Kolejny test:
Sonax pianka do tapicerki - dużo lepsza od K2 i generalnie zostawia tapicerkę czyściutką, ale:
1) trzeba mocno trzeć w różnych kierunkach, bo inaczej zero efektu
2) starego brudu z tapicerki zakrywającej głośnik i tak nie usunęła. Ale wyraźnie rozjaśniła. Starej kawy też nie usunęła w 100%, ale prawie, prawie.
Sonax pianka do czernienia opon - w porządku, działa zgodnie z opisem
Sonax spray do gumy - idalnie zczyścił stary silikon po zimie i nadał głęboki czarny kolor. Ponoć zabezpiecza też zimą przed przymarzaniem.
Sonax silikon do uszczelek w sztyfcie - to miałem zeszłej zimy i teraz właśnie usuwałem. Jego akurat nie polecam, bo kiepsko się nakłada i zostawia taką brzydką białą, nierównomierną warstwę.
Sonax do deski rozdzielczej - no po prostu działa. Utrzymuje się dłużej niż Plak
Gliptone do czyszczenia skóry - zestaw płyn czyszczący + odżywka od gościa z Allegro. Drogi, ale efekt rewelacja. Co prawda nie próbowałem żadnego innego środka, ale skóra wygląda jak nowa. Tylko na 1 zagłówku miałem takie coś, co nie chciało zejść.
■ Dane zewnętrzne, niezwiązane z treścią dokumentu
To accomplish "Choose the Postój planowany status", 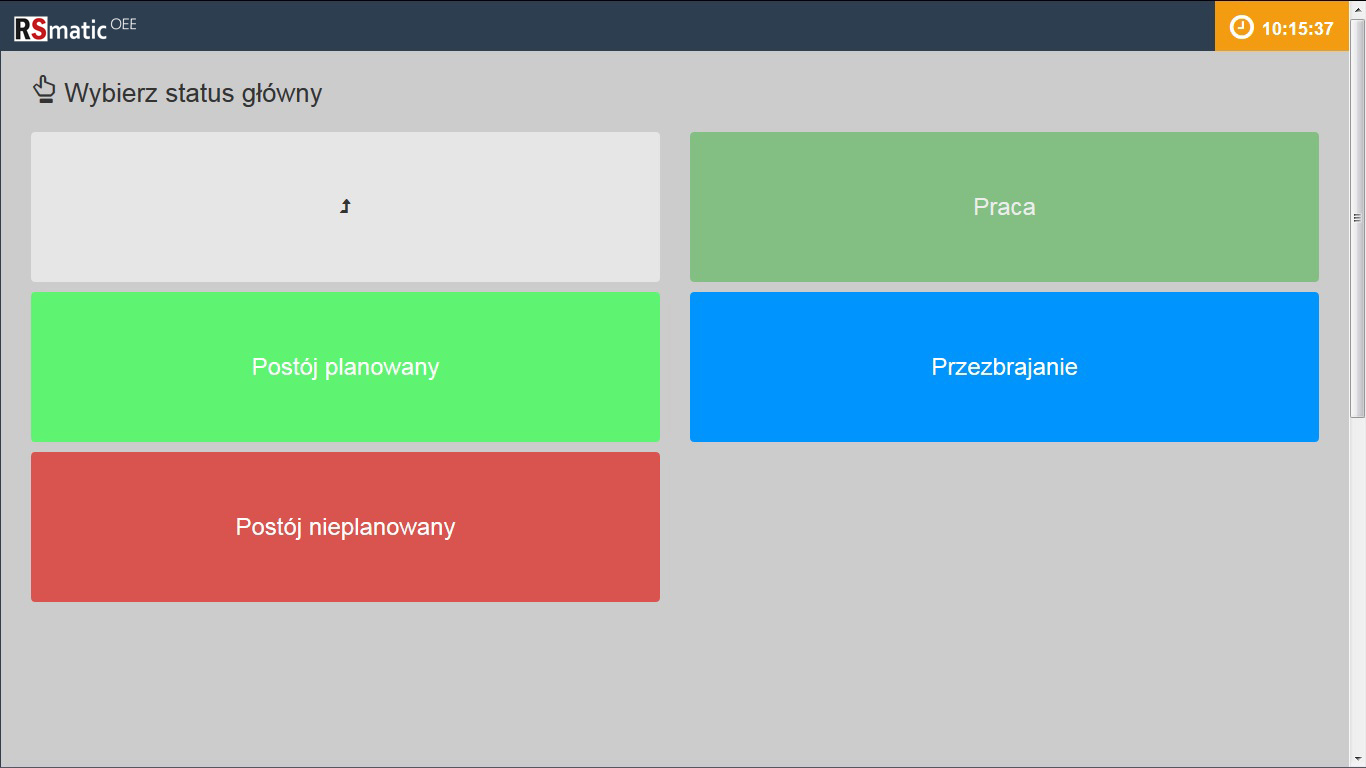I will 345,367.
Sonax do szyb, zielony - tego raczej nie polecam. Czyściłem już 3 razy, a i tak gdzieś pod słońce, jak pada pod innym kątem, potrafią się pojawić jakieś mazy
Sonax szampon taki pomarańczowy. Opinie mieszane. Miałem na drzwiach fragmenty silokonu z uszczelek, do których z czasem poprzyklejał się brud. Szamponem można sobie trzeć i trzeć. Odrobina Sonaxa do smoły i zeszło momentalnie.
Sonax - spray do czyszczenia wnętrza samochodu. Jak się dość intensywnie potrze, to udaje się nawet doczyścić rączki pod sufitem i to również od wewnątrz. Na tapicerce również nie jest w stanie całkiem usunąć brudu z pokrywy głośnika, ale nie jest źle. Plastiki czyści OK, ale bez rewelacji, bo trzeba się natrzeć.
Wszystkie opisane wyżej produkty były z serii standardowej, tzn. nie Nano Pro. Być może tamte są lepsze, ale boję się tych nanocząstek.
A teraz pytanie - czyściłem tym ostatnim osłony przeciwsłoneczne kierowcy i pasażera i trochę wyjechałem ścierką na podsufitkę. I teraz porobiły mi się takie brzydkie plamy, typu jeziorko 2 x 3 cm, a na jego krańcach bardzo ciemne od brudu. Jak się tego szybko pozbyć? Nie uśmiecha mi się przejechanie tym sonaxem całej podsufitki, bo jest w miarę czysta.
Aktualizacja: jednak musiałem zrobić całą. To jest taki środek, że jak już się zacznie, to trzeba cały element, bo inaczej będzie się odznaczał.
Teraz pytanie:
Usuwając smołę tą glinką, nie pomyślałem, żeby ją zagniatać, żeby nieczystości szły do wewnątrz i w jednym miejscu zrobiłem sobie takie małe, koliste rysy. Jak to najlepiej usunąć? Tylko nie piszcie, że pastą Tempo, bo to metalik.